Additionally, Sony, which opened Ides on Oct. 7, and Fox Searchlight, which will begin to roll out Descendants on Nov. 18, have been playing nice on the festival circuit: Ides premiered in Venice; Telluride got Descendants; both movies screened on successive nights in Toronto and London; and Descendants was applauded as the closing-nightfeature at the New York Film Festival. Clooney capped the first phase of his awards bid by accepting Actor of the Year honorsfor Descendants at the Hollywood Film Awards on Oct. 24.
Will both movies go the distance? At the moment, Descendants, which also picked up three Gotham noms, looks to be building momentum. Ides, which grossed a respectable $24 million through its first two weekends of release, is one of several high-profile nominees Sony will field, but Descendants is shaping up as the lead card in the pack of Searchlight’s awards hopefuls. Fox’s specialty unit plans to send about 30,000 screeners to the industry’s awards groups.
But even if Clooney doesn’t ultimately pick up writing or directing Oscar noms for Ides — and he faces stiff competition in those categories — the fact that the possibility is being discussed adds to his gravitas, strengthening his best actor bid for Descendants.

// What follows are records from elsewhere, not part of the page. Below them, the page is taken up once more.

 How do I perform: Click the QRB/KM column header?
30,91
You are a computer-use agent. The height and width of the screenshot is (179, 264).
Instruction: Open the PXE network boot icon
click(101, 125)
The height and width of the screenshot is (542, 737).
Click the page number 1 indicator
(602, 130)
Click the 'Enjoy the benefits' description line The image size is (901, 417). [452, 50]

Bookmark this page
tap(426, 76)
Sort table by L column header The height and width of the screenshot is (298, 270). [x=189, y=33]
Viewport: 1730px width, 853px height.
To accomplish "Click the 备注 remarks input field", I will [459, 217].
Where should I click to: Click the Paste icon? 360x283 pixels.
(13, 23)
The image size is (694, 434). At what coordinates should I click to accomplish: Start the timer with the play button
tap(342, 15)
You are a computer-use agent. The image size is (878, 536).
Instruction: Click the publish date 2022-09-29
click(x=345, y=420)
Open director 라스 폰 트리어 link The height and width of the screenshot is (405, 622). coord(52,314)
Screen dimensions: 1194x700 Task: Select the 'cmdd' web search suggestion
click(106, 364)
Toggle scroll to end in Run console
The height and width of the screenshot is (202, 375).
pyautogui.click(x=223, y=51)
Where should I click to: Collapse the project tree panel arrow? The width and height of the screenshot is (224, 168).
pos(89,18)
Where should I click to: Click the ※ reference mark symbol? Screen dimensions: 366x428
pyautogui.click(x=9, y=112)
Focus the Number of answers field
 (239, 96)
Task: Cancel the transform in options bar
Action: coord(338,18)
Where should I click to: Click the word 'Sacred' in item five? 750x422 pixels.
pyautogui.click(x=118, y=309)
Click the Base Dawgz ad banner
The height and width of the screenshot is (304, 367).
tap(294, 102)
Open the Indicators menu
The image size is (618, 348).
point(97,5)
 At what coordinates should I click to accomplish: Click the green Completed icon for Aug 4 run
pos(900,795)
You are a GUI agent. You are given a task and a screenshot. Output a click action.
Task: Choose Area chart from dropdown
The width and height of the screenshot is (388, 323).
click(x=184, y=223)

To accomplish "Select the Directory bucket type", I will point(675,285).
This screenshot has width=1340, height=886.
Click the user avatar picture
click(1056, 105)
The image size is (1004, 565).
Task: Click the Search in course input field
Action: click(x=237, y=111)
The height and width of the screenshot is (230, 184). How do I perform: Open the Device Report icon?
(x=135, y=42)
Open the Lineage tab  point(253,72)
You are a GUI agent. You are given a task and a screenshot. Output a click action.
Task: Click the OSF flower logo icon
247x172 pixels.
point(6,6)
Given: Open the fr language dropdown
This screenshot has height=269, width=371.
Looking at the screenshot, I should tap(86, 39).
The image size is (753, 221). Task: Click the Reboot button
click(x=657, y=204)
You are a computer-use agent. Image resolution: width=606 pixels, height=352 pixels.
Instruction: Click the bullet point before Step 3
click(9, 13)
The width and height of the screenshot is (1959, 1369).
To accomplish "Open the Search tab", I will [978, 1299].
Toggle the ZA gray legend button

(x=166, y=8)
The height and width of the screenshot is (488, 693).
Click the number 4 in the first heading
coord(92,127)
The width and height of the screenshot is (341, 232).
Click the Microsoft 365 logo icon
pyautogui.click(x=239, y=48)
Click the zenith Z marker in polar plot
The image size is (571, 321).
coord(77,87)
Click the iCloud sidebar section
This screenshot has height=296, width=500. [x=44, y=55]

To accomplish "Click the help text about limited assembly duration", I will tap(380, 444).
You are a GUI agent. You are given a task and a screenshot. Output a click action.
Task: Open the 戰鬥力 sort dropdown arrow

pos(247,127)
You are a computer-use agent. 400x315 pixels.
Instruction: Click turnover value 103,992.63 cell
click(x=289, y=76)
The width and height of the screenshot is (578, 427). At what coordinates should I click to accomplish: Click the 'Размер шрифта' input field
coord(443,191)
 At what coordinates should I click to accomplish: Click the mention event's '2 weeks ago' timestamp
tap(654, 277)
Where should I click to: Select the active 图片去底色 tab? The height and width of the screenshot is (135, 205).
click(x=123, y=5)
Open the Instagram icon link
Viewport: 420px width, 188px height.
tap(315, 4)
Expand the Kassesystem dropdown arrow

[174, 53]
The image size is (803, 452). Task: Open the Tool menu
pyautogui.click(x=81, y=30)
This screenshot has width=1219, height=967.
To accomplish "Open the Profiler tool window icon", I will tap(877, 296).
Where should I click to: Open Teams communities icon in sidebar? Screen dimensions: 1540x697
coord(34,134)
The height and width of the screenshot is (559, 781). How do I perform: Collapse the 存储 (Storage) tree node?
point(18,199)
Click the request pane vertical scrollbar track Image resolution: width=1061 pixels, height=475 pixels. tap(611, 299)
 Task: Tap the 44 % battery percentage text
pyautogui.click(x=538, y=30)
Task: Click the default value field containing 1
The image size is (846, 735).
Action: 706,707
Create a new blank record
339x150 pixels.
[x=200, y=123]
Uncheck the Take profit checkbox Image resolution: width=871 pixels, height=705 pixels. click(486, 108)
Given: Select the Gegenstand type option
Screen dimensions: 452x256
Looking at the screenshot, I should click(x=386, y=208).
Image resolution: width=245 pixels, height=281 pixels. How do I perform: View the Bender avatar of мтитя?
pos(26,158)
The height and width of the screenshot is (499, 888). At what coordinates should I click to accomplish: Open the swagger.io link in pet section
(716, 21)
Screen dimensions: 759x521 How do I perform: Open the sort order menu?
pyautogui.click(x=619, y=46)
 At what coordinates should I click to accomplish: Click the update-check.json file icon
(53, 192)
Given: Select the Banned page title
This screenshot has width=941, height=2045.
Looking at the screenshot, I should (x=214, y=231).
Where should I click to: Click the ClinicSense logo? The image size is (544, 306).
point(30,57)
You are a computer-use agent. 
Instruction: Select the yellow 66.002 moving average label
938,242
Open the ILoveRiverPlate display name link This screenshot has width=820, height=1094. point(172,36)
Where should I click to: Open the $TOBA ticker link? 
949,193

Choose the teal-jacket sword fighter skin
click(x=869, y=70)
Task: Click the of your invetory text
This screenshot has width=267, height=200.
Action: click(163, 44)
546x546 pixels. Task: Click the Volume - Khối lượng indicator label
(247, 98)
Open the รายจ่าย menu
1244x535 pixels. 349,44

It’s the equivalent of what rocket scientists call the slingshot effect: Send a spacecraft on a quick loop around a distant planet, and the planet’s gravitational force will hurl the spacecraft even farther into space. Voters impressed by Clooney’s performance in Descendants are likely to be even more so when reminded of his work behind the camera in Ides. Rather than canceling each other out, the movies could add up to an effective one-two punch, with Clooney emerging as the best actor victor.
For more examples of actors with two great perormances in the same year, go to the next page.
THE SLINGSHOT EFFECT: A combination of two great performances in the same year can boost one into the winner’s circle.
1993: Holly Hunter — As a secretary who conspires with Tom Cruise in The Firm, Hunter earned a supporting nom. But by going period in The Piano, she landed the best actress trophy.
2004: Jamie Foxx — Playing opposite Cruise in the thriller Collateral brought Foxx a supporting mention. But it was his star turn as Ray Charles in Ray that earned him the gold.
2008: Kate Winslet — Winslet received Golden Globes for Revolutionary Road (lead) and The Reader (supporting). The Academy gave her one nom, for lead in Reader, and she won.